The complaint of the first above quoted instruction is, that it assumes that there was a conflict of evidence on some material point. That there may be such an implied assumption contained in the instruction is true, but as applied to the evidence, we are unable to see wherein there is reversible error on that account, for it is admitted by both appellant and appellee that there was a direct conflict on the question whether appellee had been notified by appelant — they being the only surviving witnesses to this transaction- — to look to B. M. Hund for the payment of his wages after May 1, 1895. That the absence or presence of such a notice is evidence to a material point can not well be questioned, so that both the assumed conflict of the evidence and its assumed materiality was really a conceded fact.

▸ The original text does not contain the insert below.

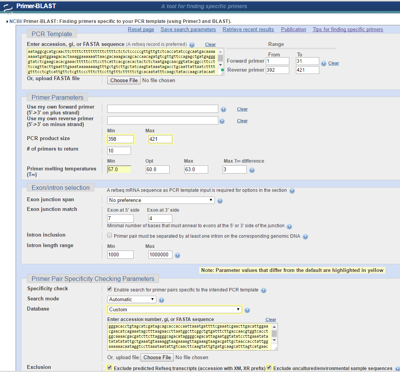This screenshot has width=400, height=372.
Task: Open Retrieve recent results link
Action: point(248,30)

In regard to the second above quoted instruction, it would seem, on first impression, to be faulty in calling attention specially to the supposed infirmities of the appellant’s witnesses. The record discloses the fact that a son and -a son-in-law of appellant testified as witnesses on his behalf, while no person who was in any way related to appellee was a witness in his behalf. We do not say that we are entirely satisfied with an instruction framed on this plan, yet had the instruction called attention to the fact of relationship in general terms, the jury would just as readily have applied its meaning to appellant’s witnesses. We think it would have been preferable to have framed the instruction in such a way as not to have called special attention to the witnesses by reason of their relationship to the defendant, though such relationship is even proven. Ammerman v. Teeter, 49 Ill. 400.

The bias, feeling or interest of a witness in the event of a suit is a matter for the consideration of the jury, whether it comes from relationship or not, and in this respect the instruction is faulty, but in the face of three verdicts we do not feel warranted in reversing for error, in a mere cautionary instruction not directly controlling the issue litigated.

The issue in this case was a very narrow one; after carefully weighing all of the testimony presented, we are unable to say that there is no evidence tending to prove appellee’s cause óf action, or that the trial judge’s final approval of the verdict is of no significance.

The judgment of the lower court is accordingly affirmed.